CVE-2026-32731 is a critical path traversal vulnerability classified under CWE-22 affecting the import-export module of ApostropheCMS versions prior to 3.5.3. The vulnerability exists in the extract() function within gzip.js, which uses Node.js's path.join() to construct file paths for extracting tar archive entries. However, path.join() does not sanitize or resolve path traversal sequences such as '../', allowing an attacker to craft tar entries with filenames like '../../evil.js' that escape the intended extraction directory. Since no canonical path validation or sanitization is performed before opening the write stream, the attacker-controlled file can be written anywhere on the host filesystem accessible to the Node.js process. Exploitation requires the attacker to have the Global Content Modify permission, a role commonly assigned to content editors and site managers, enabling them to upload malicious .tar.gz files via the standard CMS import interface. This leads to arbitrary file write capabilities, which can be leveraged to overwrite critical files, implant backdoors, or escalate privileges, severely compromising system confidentiality, integrity, and availability. The vulnerability has a CVSS v3.1 score of 10.0 (critical), with network attack vector, low attack complexity, privileges required, no user interaction, and scope change. Although no known exploits are reported in the wild yet, the severity and ease of exploitation make this a high-risk vulnerability. The issue is fixed in version 3.5.3 of @apostrophecms/import-export by implementing proper path sanitization and validation before file extraction.

This vulnerability allows an attacker with limited privileges (Global Content Modify permission) to write arbitrary files anywhere on the host filesystem accessible to the Node.js process running ApostropheCMS. The impact includes potential full system compromise through overwriting critical system or application files, implanting malicious scripts or backdoors, and disrupting service availability. Confidentiality is at risk as attackers can overwrite or replace sensitive files, potentially exfiltrating data or modifying content. Integrity is compromised by unauthorized file modifications, and availability can be affected if critical files are corrupted or deleted. Since the vulnerability is exploitable remotely via the CMS import UI, attackers can leverage it to gain persistent access or pivot within the network. Organizations relying on ApostropheCMS for content management, especially those with multiple users assigned Global Content Modify roles, face significant risk of targeted attacks, data breaches, and operational disruption.

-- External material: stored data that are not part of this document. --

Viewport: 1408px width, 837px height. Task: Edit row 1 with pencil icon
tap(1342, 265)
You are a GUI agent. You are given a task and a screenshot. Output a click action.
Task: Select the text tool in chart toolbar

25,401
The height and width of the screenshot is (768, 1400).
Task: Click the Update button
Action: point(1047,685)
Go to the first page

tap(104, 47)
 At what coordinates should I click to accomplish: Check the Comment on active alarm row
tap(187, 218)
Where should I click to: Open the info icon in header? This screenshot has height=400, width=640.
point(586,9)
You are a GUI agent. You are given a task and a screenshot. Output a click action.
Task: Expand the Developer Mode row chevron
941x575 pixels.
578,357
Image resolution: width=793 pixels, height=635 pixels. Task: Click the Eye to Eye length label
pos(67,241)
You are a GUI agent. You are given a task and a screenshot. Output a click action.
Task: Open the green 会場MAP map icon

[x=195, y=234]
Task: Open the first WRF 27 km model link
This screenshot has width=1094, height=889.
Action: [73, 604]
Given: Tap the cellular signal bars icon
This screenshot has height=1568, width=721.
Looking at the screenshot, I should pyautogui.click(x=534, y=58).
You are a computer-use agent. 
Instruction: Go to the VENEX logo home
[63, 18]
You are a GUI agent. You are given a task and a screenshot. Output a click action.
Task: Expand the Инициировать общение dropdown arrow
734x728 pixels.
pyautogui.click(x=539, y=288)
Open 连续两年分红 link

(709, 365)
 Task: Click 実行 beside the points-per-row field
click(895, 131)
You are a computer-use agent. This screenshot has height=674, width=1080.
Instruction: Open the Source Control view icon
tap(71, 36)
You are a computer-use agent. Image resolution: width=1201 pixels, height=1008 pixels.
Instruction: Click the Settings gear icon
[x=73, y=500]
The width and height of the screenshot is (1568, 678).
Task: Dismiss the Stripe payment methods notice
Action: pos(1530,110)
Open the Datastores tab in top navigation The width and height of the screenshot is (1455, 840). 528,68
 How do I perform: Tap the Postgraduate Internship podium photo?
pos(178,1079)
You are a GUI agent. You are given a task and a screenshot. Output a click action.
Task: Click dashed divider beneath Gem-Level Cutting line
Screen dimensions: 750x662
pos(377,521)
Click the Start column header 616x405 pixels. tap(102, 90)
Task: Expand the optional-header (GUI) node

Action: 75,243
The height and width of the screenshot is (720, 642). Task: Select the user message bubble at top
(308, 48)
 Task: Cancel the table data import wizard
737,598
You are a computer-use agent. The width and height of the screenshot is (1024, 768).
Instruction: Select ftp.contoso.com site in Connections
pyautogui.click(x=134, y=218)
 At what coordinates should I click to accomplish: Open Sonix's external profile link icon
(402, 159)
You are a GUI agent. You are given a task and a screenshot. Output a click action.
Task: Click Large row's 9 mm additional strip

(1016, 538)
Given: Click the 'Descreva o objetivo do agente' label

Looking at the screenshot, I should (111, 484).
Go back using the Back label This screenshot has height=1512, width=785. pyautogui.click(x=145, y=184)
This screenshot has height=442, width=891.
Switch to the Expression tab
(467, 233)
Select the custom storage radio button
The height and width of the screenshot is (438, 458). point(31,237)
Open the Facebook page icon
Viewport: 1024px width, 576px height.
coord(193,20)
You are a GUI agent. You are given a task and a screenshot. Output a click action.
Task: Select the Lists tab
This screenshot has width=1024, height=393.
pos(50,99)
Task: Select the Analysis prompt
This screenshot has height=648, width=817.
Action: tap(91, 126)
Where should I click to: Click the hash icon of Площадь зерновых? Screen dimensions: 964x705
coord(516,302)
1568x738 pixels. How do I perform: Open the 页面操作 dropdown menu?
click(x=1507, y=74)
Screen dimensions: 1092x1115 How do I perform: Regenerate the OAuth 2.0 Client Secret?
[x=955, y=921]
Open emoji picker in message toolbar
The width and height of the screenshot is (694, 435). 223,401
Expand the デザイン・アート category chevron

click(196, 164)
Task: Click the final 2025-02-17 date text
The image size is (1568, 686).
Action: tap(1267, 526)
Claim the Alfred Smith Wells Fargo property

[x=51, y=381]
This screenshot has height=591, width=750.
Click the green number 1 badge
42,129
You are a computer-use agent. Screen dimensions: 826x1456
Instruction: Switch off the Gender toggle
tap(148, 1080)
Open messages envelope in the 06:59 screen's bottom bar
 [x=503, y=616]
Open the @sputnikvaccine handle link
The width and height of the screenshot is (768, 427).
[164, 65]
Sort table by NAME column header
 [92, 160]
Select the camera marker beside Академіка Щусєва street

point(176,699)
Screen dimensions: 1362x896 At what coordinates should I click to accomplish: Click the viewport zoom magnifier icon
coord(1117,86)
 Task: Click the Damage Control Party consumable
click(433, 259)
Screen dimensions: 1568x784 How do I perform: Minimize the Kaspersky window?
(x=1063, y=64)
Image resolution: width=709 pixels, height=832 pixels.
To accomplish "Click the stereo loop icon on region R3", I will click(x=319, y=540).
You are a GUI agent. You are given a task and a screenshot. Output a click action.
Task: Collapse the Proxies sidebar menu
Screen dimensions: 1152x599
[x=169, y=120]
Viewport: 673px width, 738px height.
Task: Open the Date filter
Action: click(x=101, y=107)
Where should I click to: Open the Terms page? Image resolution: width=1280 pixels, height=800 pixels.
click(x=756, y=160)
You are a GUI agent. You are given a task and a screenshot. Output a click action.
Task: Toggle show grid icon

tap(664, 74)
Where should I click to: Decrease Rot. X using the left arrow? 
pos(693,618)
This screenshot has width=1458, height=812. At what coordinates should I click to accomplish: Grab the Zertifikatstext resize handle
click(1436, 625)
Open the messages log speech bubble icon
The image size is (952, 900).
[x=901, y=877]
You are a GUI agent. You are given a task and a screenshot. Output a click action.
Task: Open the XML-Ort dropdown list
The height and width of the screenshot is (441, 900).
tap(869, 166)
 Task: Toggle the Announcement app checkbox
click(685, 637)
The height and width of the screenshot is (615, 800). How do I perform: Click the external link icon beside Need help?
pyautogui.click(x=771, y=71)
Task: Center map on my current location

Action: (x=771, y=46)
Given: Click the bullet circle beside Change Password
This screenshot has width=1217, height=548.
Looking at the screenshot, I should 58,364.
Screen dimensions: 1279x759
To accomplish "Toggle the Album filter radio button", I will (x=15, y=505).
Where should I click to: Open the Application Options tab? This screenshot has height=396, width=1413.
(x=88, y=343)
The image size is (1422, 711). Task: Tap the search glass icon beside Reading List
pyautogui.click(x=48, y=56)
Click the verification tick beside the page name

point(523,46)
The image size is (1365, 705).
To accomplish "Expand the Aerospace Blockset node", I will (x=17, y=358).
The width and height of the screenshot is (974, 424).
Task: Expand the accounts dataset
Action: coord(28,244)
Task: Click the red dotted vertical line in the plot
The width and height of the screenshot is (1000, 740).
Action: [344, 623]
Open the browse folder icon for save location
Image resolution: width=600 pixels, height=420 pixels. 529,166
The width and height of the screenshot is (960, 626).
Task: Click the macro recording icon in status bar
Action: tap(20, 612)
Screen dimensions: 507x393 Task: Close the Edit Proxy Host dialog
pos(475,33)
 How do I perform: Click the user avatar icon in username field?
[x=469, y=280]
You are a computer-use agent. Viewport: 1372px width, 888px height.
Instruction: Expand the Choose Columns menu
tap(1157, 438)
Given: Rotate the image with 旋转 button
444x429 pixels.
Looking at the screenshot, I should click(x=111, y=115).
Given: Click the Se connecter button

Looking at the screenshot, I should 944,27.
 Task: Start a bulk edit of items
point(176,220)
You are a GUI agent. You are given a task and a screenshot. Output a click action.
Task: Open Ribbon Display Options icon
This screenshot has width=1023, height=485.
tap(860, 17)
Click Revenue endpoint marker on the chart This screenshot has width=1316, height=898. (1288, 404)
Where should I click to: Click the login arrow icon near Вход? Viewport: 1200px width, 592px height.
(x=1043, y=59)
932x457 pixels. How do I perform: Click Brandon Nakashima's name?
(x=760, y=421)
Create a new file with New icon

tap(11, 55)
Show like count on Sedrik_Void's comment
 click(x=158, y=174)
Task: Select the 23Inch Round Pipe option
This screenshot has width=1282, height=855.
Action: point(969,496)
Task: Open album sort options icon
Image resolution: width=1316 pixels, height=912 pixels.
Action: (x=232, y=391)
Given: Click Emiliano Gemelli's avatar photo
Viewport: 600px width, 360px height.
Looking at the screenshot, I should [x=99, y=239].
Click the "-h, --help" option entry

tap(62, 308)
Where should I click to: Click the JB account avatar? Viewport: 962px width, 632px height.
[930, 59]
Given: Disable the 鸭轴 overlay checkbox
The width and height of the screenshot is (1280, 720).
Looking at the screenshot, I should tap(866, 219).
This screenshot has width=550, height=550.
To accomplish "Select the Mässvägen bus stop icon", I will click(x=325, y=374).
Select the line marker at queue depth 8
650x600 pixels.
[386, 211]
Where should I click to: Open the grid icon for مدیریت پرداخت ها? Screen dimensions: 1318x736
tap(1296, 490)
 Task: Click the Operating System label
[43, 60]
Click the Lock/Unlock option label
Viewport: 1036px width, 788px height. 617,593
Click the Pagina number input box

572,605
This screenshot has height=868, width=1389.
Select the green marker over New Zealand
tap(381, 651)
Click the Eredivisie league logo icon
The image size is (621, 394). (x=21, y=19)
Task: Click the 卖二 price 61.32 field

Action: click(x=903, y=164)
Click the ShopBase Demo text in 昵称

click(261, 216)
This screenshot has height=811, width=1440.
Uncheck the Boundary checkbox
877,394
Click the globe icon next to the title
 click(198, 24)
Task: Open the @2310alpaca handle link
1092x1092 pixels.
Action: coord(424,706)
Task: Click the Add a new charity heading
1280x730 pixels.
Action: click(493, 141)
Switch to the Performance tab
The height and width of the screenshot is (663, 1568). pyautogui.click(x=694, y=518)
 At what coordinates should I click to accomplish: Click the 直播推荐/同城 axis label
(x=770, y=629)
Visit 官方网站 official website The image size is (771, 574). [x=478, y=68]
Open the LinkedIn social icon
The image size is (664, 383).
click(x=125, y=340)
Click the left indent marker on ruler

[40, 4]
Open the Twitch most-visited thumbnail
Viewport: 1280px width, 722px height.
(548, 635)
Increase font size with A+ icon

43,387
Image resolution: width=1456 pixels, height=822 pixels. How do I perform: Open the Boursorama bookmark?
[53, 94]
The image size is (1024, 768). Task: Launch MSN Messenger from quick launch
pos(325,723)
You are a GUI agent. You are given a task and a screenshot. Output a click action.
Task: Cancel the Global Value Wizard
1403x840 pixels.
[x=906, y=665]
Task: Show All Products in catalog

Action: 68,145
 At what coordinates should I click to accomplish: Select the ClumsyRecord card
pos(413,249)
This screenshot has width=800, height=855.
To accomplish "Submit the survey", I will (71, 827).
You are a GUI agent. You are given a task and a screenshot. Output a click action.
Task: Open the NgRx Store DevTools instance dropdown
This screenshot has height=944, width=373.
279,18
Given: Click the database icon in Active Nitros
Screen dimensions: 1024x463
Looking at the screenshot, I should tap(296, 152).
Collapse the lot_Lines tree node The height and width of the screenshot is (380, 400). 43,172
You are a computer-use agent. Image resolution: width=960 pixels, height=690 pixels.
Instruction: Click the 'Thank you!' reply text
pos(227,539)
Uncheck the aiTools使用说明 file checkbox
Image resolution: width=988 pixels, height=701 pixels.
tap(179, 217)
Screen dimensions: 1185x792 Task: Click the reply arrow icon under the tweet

Organizations should immediately upgrade the @apostrophecms/import-export module to version 3.5.3 or later, where the vulnerability is fixed. Until the upgrade is applied, restrict the assignment of the Global Content Modify permission to only trusted users and audit existing roles to minimize exposure. Implement strict input validation and sanitization on uploaded archive files if possible, including rejecting archives containing path traversal sequences. Employ runtime security controls such as filesystem access restrictions and containerization to limit the Node.js process's filesystem permissions, preventing writes outside designated directories. Monitor logs for suspicious import activities and unexpected file modifications. Additionally, conduct regular security reviews of user permissions and apply the principle of least privilege to reduce the attack surface. Consider deploying web application firewalls (WAFs) with rules to detect and block malicious archive uploads.